Levi ammutolì, poi sollevò una mano, la fermò poco al di sopra del capo di Armin e, infine, superando l’esitazione, ve la posò, arruffandogli i capelli.
Percepì il suo irrigidirsi, vide l’accentuarsi del rossore, gli occhi che si ingrandirono di nuovo e le labbra che si atteggiarono ad un’esclamazione di stupore, senza che tuttavia uscisse un filo di voce.
“I capelli corti ti fanno più grande”.
E più simile a lui, avrebbe aggiunto, ma lo tenne per sé.

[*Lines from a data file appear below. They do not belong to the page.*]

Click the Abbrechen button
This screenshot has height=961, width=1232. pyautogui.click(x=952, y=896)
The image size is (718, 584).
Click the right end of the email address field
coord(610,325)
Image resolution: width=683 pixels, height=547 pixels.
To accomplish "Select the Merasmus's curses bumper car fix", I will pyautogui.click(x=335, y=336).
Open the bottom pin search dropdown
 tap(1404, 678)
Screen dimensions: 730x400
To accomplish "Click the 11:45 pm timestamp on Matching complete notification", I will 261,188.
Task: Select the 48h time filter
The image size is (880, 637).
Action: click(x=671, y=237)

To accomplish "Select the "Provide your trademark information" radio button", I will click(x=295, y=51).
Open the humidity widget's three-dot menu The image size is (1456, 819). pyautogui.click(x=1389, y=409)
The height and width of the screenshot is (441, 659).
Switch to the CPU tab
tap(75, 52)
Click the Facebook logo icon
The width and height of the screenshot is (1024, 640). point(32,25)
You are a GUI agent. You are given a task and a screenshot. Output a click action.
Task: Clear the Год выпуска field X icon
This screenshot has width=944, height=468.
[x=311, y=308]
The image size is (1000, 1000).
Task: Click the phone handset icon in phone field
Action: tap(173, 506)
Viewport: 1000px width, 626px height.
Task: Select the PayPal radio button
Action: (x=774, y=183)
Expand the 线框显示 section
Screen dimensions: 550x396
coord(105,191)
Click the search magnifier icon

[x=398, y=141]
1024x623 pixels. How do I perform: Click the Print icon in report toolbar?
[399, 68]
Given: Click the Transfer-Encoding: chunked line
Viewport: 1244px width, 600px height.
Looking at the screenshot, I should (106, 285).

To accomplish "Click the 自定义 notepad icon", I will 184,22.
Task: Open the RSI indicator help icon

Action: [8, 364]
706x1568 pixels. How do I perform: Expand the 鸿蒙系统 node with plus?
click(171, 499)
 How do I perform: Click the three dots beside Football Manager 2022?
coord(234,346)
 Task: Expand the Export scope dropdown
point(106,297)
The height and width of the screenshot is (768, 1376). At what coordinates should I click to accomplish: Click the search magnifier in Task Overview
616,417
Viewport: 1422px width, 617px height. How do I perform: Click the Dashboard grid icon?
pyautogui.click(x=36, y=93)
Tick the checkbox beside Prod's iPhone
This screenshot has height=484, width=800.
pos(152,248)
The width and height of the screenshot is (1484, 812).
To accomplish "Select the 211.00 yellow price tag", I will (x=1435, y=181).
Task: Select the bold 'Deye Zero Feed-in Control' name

Dopotutto era consapevole che, nelle proprie percezioni, vi era un sacco di suggestione: Armin aveva qualche tratto che poteva ricordare Erwin, era vero, ma rimaneva in lui una delicatezza nei tratti e nel fisico che Erwin non aveva mai avuto.
Eppure, gli occhi… gli occhi…
Da qualche parte, nel fondo di quelle distese azzurre, qualche cenno del sogno che era stato persisteva…
Qualche cenno di Erwin…
Quello che aveva recepito mentre, senza volerlo, anni prima, aveva ascoltato di nascosto le sue parole piene di entusiasmo su quel mondo che nessuno conosceva e, con tali parole, conquistava i suoi due amici, alleggerendo la pesantezza del loro animo…
E, senza saperlo, anche l’animo di Levi che, quella notte ormai lontana, aveva compiuto un ulteriore salto nel passato, quando anche lui, con due persone importanti, aveva condiviso speranze e desideri.
“Ti stai comportando bene, Armin. Non rimproverarti nulla”.
Armin serrò le palpebre, strinse i denti e un pugno salì alle labbra, a soffocare un singhiozzo.
La mano di Levi si attardava tra i suoi capelli, senza che lui se ne rendesse conto…
O forse sì e non gli importava.
Guardò altrove, emise un suono di disgusto nel momento in cui parlò nuovamente:
“Dovremo scambiare un bel po’ di parole con quel coglione di Eren… voi… e anche io”.